## ENTRIES SUPPLIED
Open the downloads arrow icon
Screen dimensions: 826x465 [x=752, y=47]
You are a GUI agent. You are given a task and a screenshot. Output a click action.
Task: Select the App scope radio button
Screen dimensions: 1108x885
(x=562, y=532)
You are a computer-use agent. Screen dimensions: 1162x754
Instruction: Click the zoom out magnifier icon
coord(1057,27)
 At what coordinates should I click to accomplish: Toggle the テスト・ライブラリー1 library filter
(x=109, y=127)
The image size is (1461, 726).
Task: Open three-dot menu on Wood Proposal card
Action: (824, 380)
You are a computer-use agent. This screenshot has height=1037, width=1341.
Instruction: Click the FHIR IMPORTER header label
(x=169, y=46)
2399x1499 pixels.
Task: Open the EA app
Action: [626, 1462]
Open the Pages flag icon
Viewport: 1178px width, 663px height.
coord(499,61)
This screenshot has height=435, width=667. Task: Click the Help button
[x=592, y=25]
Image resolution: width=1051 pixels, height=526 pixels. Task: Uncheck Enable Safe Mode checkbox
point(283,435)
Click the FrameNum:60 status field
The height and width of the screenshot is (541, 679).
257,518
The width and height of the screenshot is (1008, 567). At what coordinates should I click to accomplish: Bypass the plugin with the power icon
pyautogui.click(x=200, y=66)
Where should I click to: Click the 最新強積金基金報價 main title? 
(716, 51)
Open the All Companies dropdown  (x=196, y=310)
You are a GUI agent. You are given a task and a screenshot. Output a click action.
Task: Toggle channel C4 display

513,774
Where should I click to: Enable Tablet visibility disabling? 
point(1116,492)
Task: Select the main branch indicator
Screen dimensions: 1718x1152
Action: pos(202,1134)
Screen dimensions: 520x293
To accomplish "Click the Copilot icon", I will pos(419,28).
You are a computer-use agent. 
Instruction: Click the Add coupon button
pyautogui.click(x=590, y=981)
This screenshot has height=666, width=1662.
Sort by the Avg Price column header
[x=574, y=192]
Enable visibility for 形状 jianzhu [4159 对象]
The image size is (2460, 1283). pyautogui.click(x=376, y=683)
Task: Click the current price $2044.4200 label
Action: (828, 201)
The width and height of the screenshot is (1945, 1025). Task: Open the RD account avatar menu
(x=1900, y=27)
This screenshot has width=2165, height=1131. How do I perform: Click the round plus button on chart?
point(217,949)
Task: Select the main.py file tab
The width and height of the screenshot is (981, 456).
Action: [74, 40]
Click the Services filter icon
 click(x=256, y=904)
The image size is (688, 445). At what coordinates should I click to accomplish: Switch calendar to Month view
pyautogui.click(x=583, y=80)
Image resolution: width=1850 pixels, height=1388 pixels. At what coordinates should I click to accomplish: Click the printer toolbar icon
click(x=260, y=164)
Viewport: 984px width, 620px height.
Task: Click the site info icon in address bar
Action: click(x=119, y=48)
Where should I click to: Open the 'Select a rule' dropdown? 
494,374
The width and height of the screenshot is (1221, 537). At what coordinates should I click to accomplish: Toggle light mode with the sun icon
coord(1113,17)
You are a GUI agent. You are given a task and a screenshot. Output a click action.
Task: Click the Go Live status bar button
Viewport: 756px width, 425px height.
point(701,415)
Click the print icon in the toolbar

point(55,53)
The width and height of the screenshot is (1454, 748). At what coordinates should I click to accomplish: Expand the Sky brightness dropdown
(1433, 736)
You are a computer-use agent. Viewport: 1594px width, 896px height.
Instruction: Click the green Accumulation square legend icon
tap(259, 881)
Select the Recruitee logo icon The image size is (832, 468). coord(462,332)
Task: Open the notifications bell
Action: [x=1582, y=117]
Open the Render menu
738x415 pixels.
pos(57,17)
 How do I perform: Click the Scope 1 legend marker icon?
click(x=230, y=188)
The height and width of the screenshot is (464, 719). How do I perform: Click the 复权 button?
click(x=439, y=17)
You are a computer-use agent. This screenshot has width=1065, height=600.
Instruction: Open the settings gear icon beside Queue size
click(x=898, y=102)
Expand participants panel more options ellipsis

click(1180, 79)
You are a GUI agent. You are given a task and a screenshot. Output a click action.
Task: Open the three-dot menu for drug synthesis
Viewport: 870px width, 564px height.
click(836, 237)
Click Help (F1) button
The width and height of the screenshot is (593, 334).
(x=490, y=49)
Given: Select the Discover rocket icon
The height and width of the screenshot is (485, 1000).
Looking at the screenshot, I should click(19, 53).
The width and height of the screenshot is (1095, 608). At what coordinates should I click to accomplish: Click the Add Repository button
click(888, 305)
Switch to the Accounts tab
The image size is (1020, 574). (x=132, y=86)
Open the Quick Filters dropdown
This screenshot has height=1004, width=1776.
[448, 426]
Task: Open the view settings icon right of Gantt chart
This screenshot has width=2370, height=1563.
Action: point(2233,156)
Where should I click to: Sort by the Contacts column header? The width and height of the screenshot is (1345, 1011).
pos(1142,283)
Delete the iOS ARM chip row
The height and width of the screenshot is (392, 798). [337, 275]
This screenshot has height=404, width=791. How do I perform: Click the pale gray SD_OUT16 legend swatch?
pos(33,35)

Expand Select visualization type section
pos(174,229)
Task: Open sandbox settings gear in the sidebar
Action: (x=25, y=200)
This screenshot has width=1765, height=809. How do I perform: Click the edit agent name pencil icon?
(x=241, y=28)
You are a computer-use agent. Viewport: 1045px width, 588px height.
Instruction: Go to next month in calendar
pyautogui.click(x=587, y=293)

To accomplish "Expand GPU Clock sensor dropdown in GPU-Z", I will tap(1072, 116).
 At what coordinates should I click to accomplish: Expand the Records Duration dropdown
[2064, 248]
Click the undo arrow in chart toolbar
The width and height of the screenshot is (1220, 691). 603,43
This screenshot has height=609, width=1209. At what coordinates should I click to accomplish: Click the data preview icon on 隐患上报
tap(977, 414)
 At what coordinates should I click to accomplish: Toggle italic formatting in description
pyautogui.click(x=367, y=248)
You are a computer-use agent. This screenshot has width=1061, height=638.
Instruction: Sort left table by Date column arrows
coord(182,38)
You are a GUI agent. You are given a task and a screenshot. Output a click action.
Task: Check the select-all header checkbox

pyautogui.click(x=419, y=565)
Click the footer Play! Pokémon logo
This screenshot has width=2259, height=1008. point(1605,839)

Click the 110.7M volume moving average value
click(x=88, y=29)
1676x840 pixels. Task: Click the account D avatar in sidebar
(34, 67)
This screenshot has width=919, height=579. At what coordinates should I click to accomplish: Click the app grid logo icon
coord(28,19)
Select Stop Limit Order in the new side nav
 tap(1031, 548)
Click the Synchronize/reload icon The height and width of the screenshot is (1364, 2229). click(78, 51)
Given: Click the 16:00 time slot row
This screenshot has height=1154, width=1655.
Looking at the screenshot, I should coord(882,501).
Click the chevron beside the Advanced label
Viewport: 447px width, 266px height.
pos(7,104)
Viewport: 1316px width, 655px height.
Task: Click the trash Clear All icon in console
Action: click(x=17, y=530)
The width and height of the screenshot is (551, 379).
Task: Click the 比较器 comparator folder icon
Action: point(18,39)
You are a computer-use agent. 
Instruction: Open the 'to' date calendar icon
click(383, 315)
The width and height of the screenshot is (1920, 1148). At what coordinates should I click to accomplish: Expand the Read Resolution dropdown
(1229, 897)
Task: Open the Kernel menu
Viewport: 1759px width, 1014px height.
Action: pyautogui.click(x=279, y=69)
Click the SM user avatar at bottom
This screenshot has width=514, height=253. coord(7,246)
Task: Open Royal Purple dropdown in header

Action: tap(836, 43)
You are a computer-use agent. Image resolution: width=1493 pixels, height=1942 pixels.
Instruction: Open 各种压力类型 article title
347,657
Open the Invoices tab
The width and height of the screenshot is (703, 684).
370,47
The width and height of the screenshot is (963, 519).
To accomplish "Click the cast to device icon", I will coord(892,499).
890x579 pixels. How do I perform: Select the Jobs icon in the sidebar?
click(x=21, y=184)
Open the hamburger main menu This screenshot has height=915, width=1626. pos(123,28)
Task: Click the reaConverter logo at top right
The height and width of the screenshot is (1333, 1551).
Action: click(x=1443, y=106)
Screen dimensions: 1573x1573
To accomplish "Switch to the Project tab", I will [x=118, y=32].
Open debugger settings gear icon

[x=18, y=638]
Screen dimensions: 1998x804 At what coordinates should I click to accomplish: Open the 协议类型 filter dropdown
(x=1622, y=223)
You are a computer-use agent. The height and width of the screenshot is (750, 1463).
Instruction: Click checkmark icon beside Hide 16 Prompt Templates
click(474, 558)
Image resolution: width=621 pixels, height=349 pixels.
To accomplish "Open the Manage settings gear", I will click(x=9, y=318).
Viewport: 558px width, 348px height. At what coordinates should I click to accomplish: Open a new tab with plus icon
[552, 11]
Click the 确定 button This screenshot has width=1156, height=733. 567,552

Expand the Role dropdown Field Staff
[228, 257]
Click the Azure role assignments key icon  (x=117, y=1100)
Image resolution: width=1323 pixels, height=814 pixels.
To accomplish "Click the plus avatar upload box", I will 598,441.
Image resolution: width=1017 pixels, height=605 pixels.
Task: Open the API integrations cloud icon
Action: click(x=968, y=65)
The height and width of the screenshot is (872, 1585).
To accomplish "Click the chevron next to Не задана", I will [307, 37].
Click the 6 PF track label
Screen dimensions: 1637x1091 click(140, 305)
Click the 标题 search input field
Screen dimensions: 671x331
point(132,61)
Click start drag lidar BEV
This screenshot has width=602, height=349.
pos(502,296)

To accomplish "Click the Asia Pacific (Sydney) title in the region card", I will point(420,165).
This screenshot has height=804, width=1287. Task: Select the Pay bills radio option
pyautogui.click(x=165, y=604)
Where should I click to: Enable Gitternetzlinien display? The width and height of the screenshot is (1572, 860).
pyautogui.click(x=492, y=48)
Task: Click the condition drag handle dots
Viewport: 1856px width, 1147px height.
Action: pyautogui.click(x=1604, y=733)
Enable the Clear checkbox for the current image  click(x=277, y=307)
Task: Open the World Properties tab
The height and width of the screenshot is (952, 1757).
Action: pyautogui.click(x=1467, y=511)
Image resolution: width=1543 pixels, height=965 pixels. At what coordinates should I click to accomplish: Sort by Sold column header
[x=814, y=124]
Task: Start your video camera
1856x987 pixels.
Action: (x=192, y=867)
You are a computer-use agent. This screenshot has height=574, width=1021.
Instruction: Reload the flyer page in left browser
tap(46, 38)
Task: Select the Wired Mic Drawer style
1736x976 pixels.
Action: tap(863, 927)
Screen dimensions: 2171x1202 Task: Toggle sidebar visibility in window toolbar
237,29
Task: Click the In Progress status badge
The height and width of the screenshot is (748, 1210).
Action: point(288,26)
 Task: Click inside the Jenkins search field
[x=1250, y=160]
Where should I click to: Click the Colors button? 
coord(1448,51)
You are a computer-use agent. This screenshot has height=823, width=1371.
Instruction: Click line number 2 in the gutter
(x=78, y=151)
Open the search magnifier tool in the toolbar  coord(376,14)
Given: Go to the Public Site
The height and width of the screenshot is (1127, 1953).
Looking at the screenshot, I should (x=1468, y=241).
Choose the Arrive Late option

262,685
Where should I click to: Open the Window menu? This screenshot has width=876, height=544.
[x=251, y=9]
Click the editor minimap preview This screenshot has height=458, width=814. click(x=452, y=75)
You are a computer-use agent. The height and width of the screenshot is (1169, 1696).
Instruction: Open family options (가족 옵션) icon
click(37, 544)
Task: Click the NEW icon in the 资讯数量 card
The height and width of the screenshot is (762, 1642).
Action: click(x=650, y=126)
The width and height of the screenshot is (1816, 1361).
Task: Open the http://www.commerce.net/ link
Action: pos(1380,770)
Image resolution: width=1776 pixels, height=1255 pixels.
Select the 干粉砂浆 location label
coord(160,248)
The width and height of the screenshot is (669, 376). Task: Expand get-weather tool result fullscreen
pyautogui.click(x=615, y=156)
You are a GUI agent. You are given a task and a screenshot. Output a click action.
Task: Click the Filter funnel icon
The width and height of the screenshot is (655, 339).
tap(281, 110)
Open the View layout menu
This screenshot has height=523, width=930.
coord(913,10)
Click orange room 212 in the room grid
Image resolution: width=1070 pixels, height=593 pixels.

## EXERCISE GOAL
Copy verbatim, from the listing above, each line from the one containing "Instruction: Open the 'to' date calendar icon" down to the one containing "Click the 确定", inclusive.

## SOLVED PROBLEM
Instruction: Open the 'to' date calendar icon
click(383, 315)
The width and height of the screenshot is (1920, 1148). At what coordinates should I click to accomplish: Expand the Read Resolution dropdown
(1229, 897)
Task: Open the Kernel menu
Viewport: 1759px width, 1014px height.
Action: pyautogui.click(x=279, y=69)
Click the SM user avatar at bottom
This screenshot has width=514, height=253. coord(7,246)
Task: Open Royal Purple dropdown in header

Action: tap(836, 43)
You are a computer-use agent. Image resolution: width=1493 pixels, height=1942 pixels.
Instruction: Open 各种压力类型 article title
347,657
Open the Invoices tab
The width and height of the screenshot is (703, 684).
370,47
The width and height of the screenshot is (963, 519).
To accomplish "Click the cast to device icon", I will coord(892,499).
890x579 pixels. How do I perform: Select the Jobs icon in the sidebar?
click(x=21, y=184)
Open the hamburger main menu This screenshot has height=915, width=1626. pos(123,28)
Task: Click the reaConverter logo at top right
The height and width of the screenshot is (1333, 1551).
Action: click(x=1443, y=106)
Screen dimensions: 1573x1573
To accomplish "Switch to the Project tab", I will [x=118, y=32].
Open debugger settings gear icon

[x=18, y=638]
Screen dimensions: 1998x804 At what coordinates should I click to accomplish: Open the 协议类型 filter dropdown
(x=1622, y=223)
You are a computer-use agent. The height and width of the screenshot is (750, 1463).
Instruction: Click checkmark icon beside Hide 16 Prompt Templates
click(474, 558)
Image resolution: width=621 pixels, height=349 pixels.
To accomplish "Open the Manage settings gear", I will click(x=9, y=318).
Viewport: 558px width, 348px height. At what coordinates should I click to accomplish: Open a new tab with plus icon
[552, 11]
Click the 确定 button This screenshot has width=1156, height=733. 567,552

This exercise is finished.